By the way, if the throughput is too high, the security risk of the shard chain will increase day by day. To a large extent, this is also the main reason for giving up the expansion to super quadratic sharding. A quadratic shard that retains its finite quadraticity seems to be a suitable intermediate value.
first level title
Block production is centralized, but is verification fragmentation feasible?
People often propose an alternative to sharding, which is to use a structure similar to a centralized high TPS chain. In addition, use data availability sampling and sharding to verify data validity and availability.This solution can improve the existing centralized high tps blockchain, but it is still far less powerful than the sharding system. Some of these reasons are as follows:
1. In high TPS chains, it is more difficult to detect the review behavior of block producers.
Monitoring censorship requires either: (i) being able to see every transaction and verifying that no legitimate transactions were somehow not entered, or (ii) using a 1-of-N trust model among block producers and verifying that no The block cannot be uploaded to the chain. In a centralized high TPS chain, the first point is impossible to achieve, and the second point is more difficult to achieve, because the number of nodes is small, and even the 1-of-N trust model is easier to be destroyed, and if the block time of the chain Too fast for DAS (Data Availability Sampling) (as most centralized high TPS chains do), it's hard to prove that nodes' blocks won't be rejected just because they're published too slowly.
2. If the majority of block producers and ecosystem members try to enforce a protocol change, although the change is unpopular, users' clients will definitely detect the change, but for the community, rejecting the change, making a fork Much more difficult due to the need to run new high-throughput nodes which are expensive to maintain a blockchain based on the old rules.

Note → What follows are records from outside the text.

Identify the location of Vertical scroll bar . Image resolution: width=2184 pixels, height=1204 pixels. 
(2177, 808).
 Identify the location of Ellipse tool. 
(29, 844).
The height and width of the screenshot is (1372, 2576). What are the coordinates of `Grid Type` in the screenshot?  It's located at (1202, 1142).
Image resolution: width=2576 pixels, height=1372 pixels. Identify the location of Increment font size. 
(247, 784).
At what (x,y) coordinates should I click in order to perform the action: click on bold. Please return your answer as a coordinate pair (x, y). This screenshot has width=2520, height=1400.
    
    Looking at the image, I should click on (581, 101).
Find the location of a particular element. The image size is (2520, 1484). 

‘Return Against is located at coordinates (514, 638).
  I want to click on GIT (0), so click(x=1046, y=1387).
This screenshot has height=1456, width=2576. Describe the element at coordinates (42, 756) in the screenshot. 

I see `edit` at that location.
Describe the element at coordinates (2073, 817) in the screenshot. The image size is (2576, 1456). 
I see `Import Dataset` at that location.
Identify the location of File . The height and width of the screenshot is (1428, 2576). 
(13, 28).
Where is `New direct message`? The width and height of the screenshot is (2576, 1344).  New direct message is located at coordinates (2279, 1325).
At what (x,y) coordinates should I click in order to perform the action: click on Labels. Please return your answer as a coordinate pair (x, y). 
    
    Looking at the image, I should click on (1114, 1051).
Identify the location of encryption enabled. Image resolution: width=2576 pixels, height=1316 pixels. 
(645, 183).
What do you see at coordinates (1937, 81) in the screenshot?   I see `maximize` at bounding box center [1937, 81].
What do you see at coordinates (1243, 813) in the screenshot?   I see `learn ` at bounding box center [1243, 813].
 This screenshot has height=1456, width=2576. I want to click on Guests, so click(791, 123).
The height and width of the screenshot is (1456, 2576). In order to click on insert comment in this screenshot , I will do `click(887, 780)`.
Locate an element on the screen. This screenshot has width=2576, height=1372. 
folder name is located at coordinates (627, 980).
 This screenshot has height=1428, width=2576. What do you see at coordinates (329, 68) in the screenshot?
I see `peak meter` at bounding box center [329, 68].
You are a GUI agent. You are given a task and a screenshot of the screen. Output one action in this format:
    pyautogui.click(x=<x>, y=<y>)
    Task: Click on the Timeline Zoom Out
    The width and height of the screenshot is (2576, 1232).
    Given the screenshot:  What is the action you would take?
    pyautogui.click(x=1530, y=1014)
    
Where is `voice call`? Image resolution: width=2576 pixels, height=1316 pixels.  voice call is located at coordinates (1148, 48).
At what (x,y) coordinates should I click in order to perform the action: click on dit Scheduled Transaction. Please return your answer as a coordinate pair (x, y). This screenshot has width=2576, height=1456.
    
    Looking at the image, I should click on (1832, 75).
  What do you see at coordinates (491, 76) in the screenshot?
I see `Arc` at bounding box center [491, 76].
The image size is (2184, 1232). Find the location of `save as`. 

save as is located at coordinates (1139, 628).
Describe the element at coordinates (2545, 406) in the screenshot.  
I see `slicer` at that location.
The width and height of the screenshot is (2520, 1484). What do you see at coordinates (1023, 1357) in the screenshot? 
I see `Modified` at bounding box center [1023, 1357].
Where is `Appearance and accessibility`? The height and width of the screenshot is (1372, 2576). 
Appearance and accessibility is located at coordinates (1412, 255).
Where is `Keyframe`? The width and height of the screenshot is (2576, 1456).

3. In a centralized infrastructure, it is easier for external attackers to implement censorship. Block production nodes have high transaction throughput and are very easy to detect, and it is easy to shut down these nodes. Reviewing dedicated HPC is politically and logistically much easier than doing it on a single user's laptop. Edit: Auditing dedicated HPC is easier in logic and practice than tracking individual user laptops.
4. The transfer of high-performance computing to centralized cloud services will face greater pressure and increase risks, because the entire chain will run in the cloud services of 1-3 companies. If many block producers fail at the same time, it will increase Risk of large blockchain crashes. Sharded chains where validators all run on individual hardware are less vulnerable to this attack.
After the system is properly fragmented, it can be more suitable as the base layer. Based on a sharded base layer, you can always create a centralized production system by building Rollups (such as high-throughput fields with synchronous composability for DeFi). However, if the base layer relies on centralized block production, a more decentralized Layer 2 cannot be built on top of it.